Am Sonntag morgen trafen drei iranische Maschinen auf dem internationalen Flughafen von Beirut ein. Sie brachten unter anderem den iranischen Außenminister Abbas Araghtschi, Parlamentssprecher Mohammad Bagher Ghalibaf und 40 Parlamentsabgeordnete. Araghchi, Ghalibaf und Begleiter wurden vom libanesischen Präsidenten Joseph Aoun empfangen. Delegationen aus insgesamt 79 Staaten reisten an, 500 Journalisten erhielten eine Akkreditierung. Auch in der jemenitischen Hauptstadt Sanaa wurde eine offizielle Trauerfeier für die beiden Hisbollah-Führer ausgerichtet.
Umfangreiche Sicherheitsvorkehrungen waren von Hisbollah, Polizei und Armee getroffen worden: Rettungssanitäter und Fahrzeuge wurden um den Ort der Feier, das Camille-Chamoun-Stadion, und entlang der rund drei Kilometer langen Straße stationiert, auf der die Särge der beiden Hisbollah-Führer am Nachmittag in einer Prozession zu ihren Gräbern gebracht wurden. Nasrallah sollte in einem Mausoleum unweit des Flughafens von Beirut beerdigt werden, Safieddine in seinem Heimatdorf Deir Qanoun Al-Nahr (Tyros).
Das Camille-Chamoun-Stadion im Ortsteil Ghobeiri (Südbeirut) verfügt über rund 50.000 Sitzplätze auf den Rängen. Auf dem Feld waren weitere 23.000 Stühle aufgestellt worden. Doch schon kurz nachdem das Stadion am Morgen die Tore geöffnet hatte, waren alle Plätze gefüllt. Männer und Frauen saßen getrennt, wie bei muslimischen Feiern üblich. Fotos zeigten ein Meer aus Fahnen der Hisbollah und Palästinas. Auf einer Pressekonferenz des Vorbereitungskomitees hieß es, aus Palästina sei eine kleine Flasche mit Erde der Al-Aqsa-Moschee eingetroffen, die in die Erde des Grabes von Hassan Nasrallah gemischt werde.
Um 13 Uhr (Ortszeit) begrüßte der langjährige Stellvertreter Nasrallahs, der neue Generalsekretär Scheich Naim Kassem, die Anwesenden und dankte ihnen, da sie »das Bündnis eingehalten« hätten. »Unser lieber Sajid Nasrallah hat den Widerstand zur Nation geführt und die Nation zum Widerstand.« 75.000 israelische Soldaten hätten vergeblich versucht, den Libanon einzunehmen.

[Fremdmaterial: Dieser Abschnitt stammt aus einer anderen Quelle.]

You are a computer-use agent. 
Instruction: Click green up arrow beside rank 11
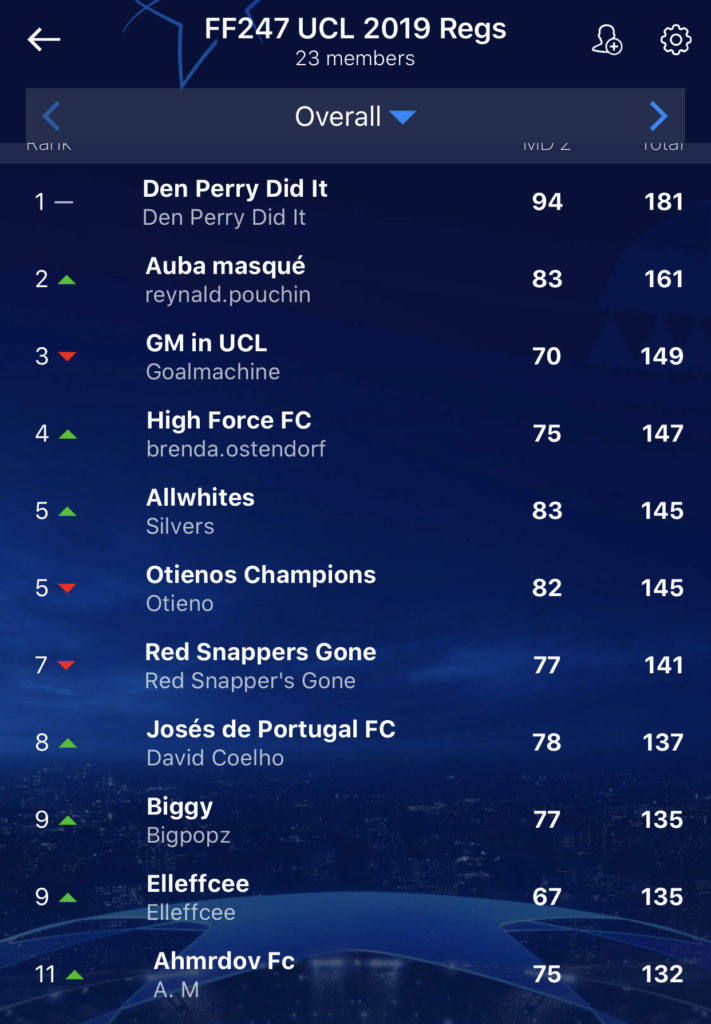pyautogui.click(x=74, y=974)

Anders als die Hisbollah habe sich Israel nicht an das Waffenstillstandsabkommen gehalten, und so sehe man sich nun erneut einer israelischen Besatzung und Aggression gegenüber. Israel werde politisch nicht erreichen, was es auf dem Schlachtfeld nicht erreicht habe, die Hisbollah werden Weg von Nasrallah weitergehen. »Palästina und seine Befreiung sind unser Kompass«, so Kassem. »Libanon ist die Heimat seines Volkes, und wir gehören zu diesem Volk.«
Als während der Trauerfeier israelische Kampfjets im Tiefflug über Beirut flogen, wurde dies mit wütenden Ausrufen quittiert. Schon am Morgen hatten israelische Kampfflieger erneut Dörfer im Südlibanon, in der Beeka-Ebene und bei Tyros bombardiert. Der ehemalige israelische Verteidigungsminister Joaw Gallant hatte Anfang Februar in einem Interview mit dem Nachrichtensender Channel 12 angegeben, dass er die Entscheidung zur Tötung von Nasrallah getroffen habe. Ursprünglich habe die Luftwaffe den Erfolg der Tötung Nasrallahs mit 90 Prozent angegeben. Dafür habe man 40 Tonnen Sprengstoff eingeplant. Gallant ordnete daraufhin an, dass die Sprenglast auf 80 Tonnen verdoppelt werden sollte, um einen 99prozentigen Erfolg zu gewährleisten. Bei dem dann erfolgten Luftangriff wurden sechs umstehende Wohnhäuser ganz oder teilweise zerstört. Der Angriff erfolgte – anders als bei vorherigen Angriffen auf Wohnhäuser – ohne jegliche Vorwarnung.